** START **

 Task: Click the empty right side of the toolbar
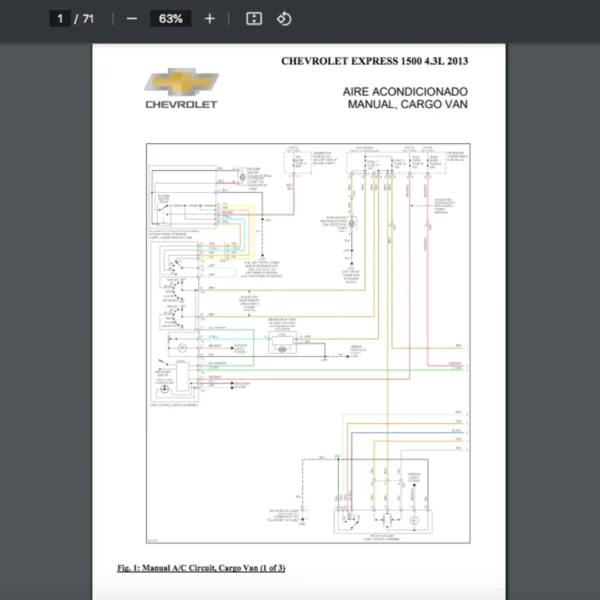(x=450, y=19)
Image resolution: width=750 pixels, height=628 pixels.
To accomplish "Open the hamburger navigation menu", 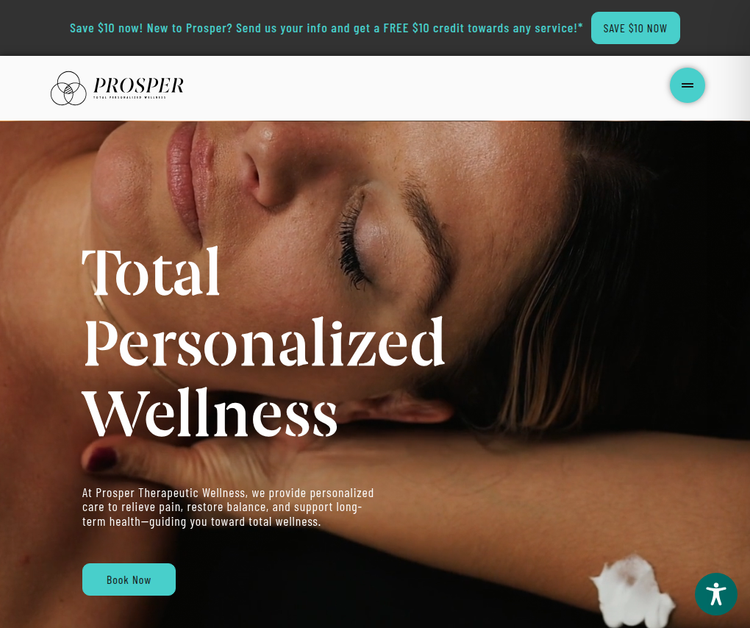I will pos(687,85).
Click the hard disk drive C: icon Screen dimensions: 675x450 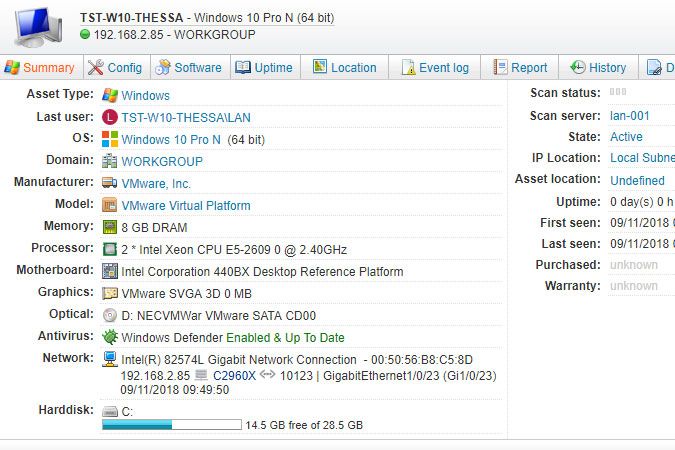pyautogui.click(x=110, y=411)
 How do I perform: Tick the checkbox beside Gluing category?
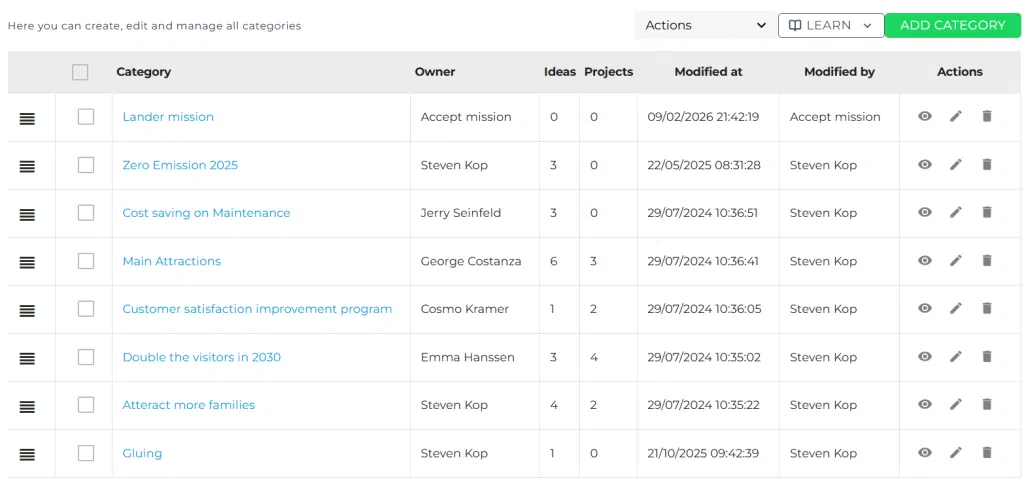pos(86,453)
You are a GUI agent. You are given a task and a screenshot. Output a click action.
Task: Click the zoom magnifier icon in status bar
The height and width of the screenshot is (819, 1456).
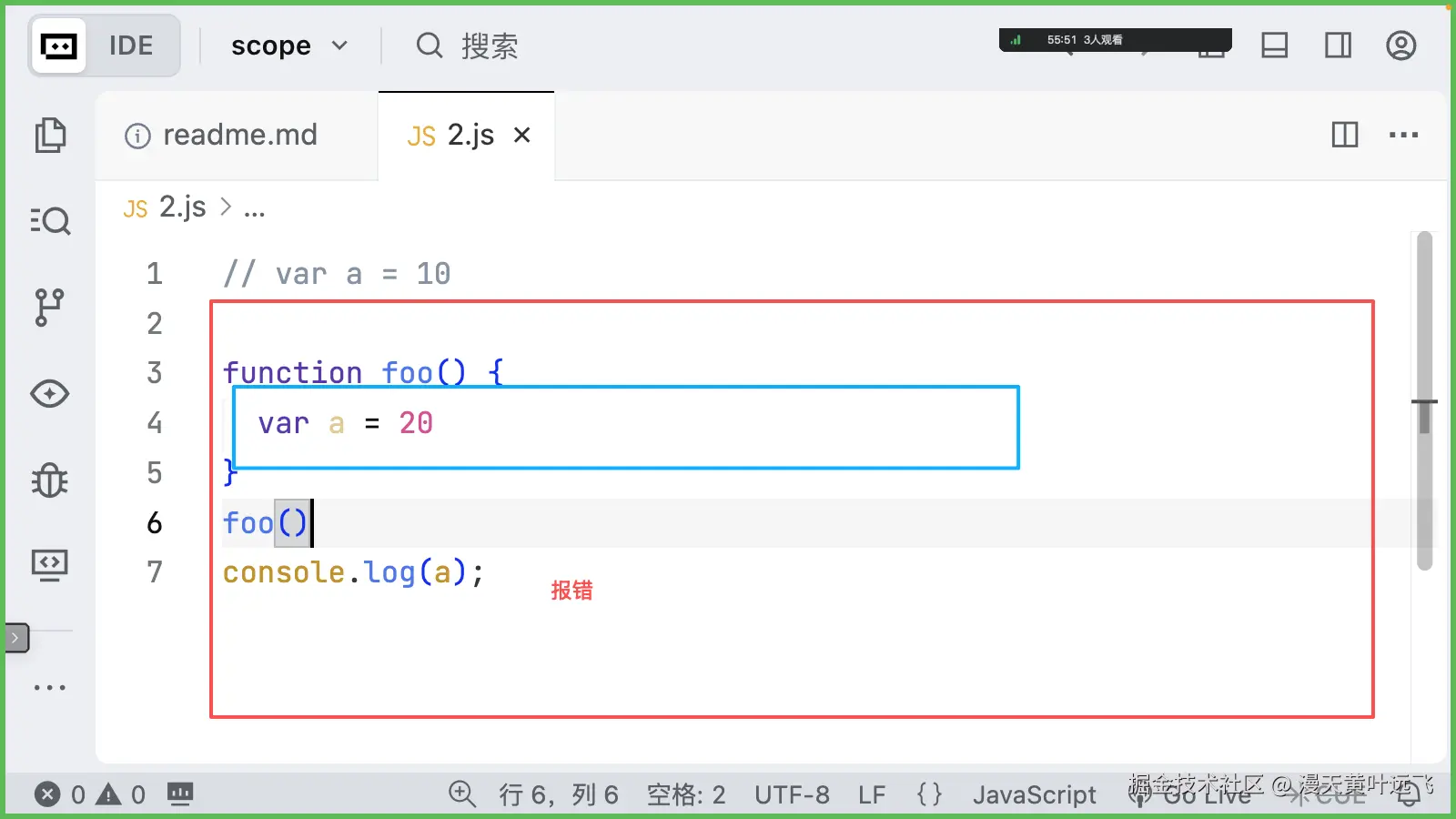[462, 794]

** END **

Rewrite the stretch of the listing from the line containing "You are a GUI" through its end as a numbered list, skipping any blank lines and omitting the pictures.

EXERCISE SOLUTION:
1. You are a GUI agent. You are given a task and a screenshot. Output a click action.
2. Task: Click the zoom magnifier icon in status bar
3. The height and width of the screenshot is (819, 1456).
4. [462, 794]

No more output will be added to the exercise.